The latest attempt to curtail the Environmental Protection Agency’s power to regulate power sector pollution met with defeat June 20, but it wasn’t for lack of trying by utility company lobbyists.

The resolution, introduced by Sen. James Inhofe (R-Okla.), was defeated by a vote of 46-53. The resolution would have overturned the EPA‘s Mercury and Air Toxics Standard.

In the lead-up to the vote, stakes got higher with the threat of a presidential veto. Behind the scenes, but still accessible via public record, lobbyists threw around a massive amount of money — most of it being thrown by opponents of new and more powerful EPA regulations.

A high-stakes money fight

Alex Bronstein-Moffly, an analyst with nonpartisan lobbyist watchdog firm First Street Research Group, said lobbyist spending by EPA opponents outstripped that of the environmental lobby by a staggering amount.

Eight energy companies — FirstEnergy, DTE Energy, American Electric Power, Southern Co., Ameren, Energy Future Holdings, GenOn Energy and PPL — spent $67 million lobbying Congress to overturn EPA regulations.

“They are spending a tremendous amount of money to stop these regulations,” Bronstein-Moffly said. “One of the things we noticed about some of these energy companies is they pursue both sides of the aisle.”

Although the final vote tally broke more or less along party lines, opponents of the regulations are not necessarily always Republicans, he said.

“For the most part, states that produce and use a lot of coal do tend to be Republican, but generally it’s not surprising for a Democrat from a heavy coal-producing state to support this resolution, or a Republican like (Sen. Olympia) Snowe, (Sen. Susan) Collins or (Sen. Scott) Brown to vote against it,” he said.

Environmentalist groups who support vigorous EPA regulations might not be able to compete with the sheer amount of money being spent on lobbying, but they are doing their part in other ways, he said, like trying to educate the public on the harmful effects of pollution and the health benefits of reducing emissions.

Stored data

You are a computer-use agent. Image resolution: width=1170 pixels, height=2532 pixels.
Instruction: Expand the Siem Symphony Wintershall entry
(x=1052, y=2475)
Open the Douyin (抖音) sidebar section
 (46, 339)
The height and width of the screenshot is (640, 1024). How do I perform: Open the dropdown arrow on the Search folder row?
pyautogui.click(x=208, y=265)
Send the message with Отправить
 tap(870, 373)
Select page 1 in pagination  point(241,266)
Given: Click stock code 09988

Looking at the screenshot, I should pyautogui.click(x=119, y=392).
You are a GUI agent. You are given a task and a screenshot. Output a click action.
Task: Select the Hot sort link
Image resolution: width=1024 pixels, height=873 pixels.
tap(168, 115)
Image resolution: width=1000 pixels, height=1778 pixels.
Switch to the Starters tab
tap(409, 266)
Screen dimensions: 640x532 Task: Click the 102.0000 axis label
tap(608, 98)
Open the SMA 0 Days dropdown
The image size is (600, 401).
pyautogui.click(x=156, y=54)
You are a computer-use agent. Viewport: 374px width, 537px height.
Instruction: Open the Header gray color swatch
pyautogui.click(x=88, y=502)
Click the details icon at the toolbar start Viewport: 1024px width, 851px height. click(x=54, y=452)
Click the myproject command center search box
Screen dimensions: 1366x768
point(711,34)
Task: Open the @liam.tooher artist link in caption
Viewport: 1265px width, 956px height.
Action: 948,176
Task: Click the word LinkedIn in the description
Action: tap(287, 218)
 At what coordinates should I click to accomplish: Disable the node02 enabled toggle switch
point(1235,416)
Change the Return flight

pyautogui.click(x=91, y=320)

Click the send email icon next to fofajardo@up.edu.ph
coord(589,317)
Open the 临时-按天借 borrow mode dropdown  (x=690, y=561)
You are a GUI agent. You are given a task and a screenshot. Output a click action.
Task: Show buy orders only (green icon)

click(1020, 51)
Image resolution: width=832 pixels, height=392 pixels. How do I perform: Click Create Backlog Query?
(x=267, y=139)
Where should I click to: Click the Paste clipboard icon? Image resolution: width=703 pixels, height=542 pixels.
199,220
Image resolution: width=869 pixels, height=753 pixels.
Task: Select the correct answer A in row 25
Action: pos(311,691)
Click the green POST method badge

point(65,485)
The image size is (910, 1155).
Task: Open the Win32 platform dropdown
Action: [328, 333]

STUDY QUESTIONS
[1] In the article on the EPA mercury vote, by what vote was Sen. James Inhofe's resolution defeated?
[2] Carry on the article about lobbying over EPA pollution rules from the point where it stops.

TASK ANSWERS
[1] 46-53

[2]
“They see these as critical items. If the EPA lost their ability to do these regulations, it would be a huge change for them,” he said. “They are circulating reports to try to make their points, but just on a pure dollar basis, they are losing. I’d be surprised if they even spent a couple of million.”

The debate goes on

With several types of EPA rules and regulations being considered, and still no comprehensive energy policy emerging out of Congress, the squabbling over how the U.S. will produce and use its energy will continue. A bill or resolution like the one Inhofe raised will probably be reintroduced at some point.

“It’s likely to come back up again. In this world, you fall once and get up twice,” he said. “It’s unlikely that it will pass, but it will be brought back up again — if for no other reason than to make a political point. They will use any sort of vehicle they have.”

The Mercury and Air Toxics Standard requires power plants of a certain generation capacity to use maximum achievable technology to reach compliance with standards for mercury and hazardous air pollutants by 2015.

The rule will also curtail a number of hazardous air pollutants, including lead, arsenic, hydrogen chloride, hydrogen fluoride and dioxins/furans.